**EXERCISE DIRECTIONS:**
What is needed here is an exact transcription of the entries that follow.

--- RECORDS FOR THE TASK Enclosed Below ---

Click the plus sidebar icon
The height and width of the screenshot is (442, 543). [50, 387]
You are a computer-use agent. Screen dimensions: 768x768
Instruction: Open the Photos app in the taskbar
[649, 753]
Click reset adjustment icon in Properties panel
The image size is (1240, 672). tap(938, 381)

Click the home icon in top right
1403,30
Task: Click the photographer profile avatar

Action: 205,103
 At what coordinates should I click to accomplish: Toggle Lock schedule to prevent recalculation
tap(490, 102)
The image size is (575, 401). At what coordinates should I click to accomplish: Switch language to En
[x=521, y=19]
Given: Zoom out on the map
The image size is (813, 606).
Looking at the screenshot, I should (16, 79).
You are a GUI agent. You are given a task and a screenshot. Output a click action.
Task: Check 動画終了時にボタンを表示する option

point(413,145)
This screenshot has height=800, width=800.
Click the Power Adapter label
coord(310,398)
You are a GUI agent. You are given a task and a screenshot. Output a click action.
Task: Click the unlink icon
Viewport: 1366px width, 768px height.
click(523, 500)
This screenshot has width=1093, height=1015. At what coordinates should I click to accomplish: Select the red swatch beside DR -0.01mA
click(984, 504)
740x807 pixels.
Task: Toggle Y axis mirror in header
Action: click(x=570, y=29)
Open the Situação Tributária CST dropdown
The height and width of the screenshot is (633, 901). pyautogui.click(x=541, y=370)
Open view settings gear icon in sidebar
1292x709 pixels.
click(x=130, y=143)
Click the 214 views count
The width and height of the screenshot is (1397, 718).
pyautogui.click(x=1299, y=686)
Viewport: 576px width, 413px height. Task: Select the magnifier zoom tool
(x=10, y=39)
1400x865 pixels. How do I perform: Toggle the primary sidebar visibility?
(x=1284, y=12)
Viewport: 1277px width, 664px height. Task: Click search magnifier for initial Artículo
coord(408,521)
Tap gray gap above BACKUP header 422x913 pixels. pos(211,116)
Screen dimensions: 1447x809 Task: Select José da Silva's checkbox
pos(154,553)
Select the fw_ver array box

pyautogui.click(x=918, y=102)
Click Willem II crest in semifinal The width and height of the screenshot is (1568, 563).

--- End of Enclosed RECORDS FOR THE TASK ---

**SOLUTION TO THE EXERCISE:**
Click the plus sidebar icon
The height and width of the screenshot is (442, 543). [50, 387]
You are a computer-use agent. Screen dimensions: 768x768
Instruction: Open the Photos app in the taskbar
[649, 753]
Click reset adjustment icon in Properties panel
The image size is (1240, 672). tap(938, 381)

Click the home icon in top right
1403,30
Task: Click the photographer profile avatar

Action: 205,103
 At what coordinates should I click to accomplish: Toggle Lock schedule to prevent recalculation
tap(490, 102)
The image size is (575, 401). At what coordinates should I click to accomplish: Switch language to En
[x=521, y=19]
Given: Zoom out on the map
The image size is (813, 606).
Looking at the screenshot, I should (16, 79).
You are a GUI agent. You are given a task and a screenshot. Output a click action.
Task: Check 動画終了時にボタンを表示する option

point(413,145)
This screenshot has height=800, width=800.
Click the Power Adapter label
coord(310,398)
You are a GUI agent. You are given a task and a screenshot. Output a click action.
Task: Click the unlink icon
Viewport: 1366px width, 768px height.
click(523, 500)
This screenshot has width=1093, height=1015. At what coordinates should I click to accomplish: Select the red swatch beside DR -0.01mA
click(984, 504)
740x807 pixels.
Task: Toggle Y axis mirror in header
Action: click(x=570, y=29)
Open the Situação Tributária CST dropdown
The height and width of the screenshot is (633, 901). pyautogui.click(x=541, y=370)
Open view settings gear icon in sidebar
1292x709 pixels.
click(x=130, y=143)
Click the 214 views count
The width and height of the screenshot is (1397, 718).
pyautogui.click(x=1299, y=686)
Viewport: 576px width, 413px height. Task: Select the magnifier zoom tool
(x=10, y=39)
1400x865 pixels. How do I perform: Toggle the primary sidebar visibility?
(x=1284, y=12)
Viewport: 1277px width, 664px height. Task: Click search magnifier for initial Artículo
coord(408,521)
Tap gray gap above BACKUP header 422x913 pixels. pos(211,116)
Screen dimensions: 1447x809 Task: Select José da Silva's checkbox
pos(154,553)
Select the fw_ver array box

pyautogui.click(x=918, y=102)
Click Willem II crest in semifinal The width and height of the screenshot is (1568, 563).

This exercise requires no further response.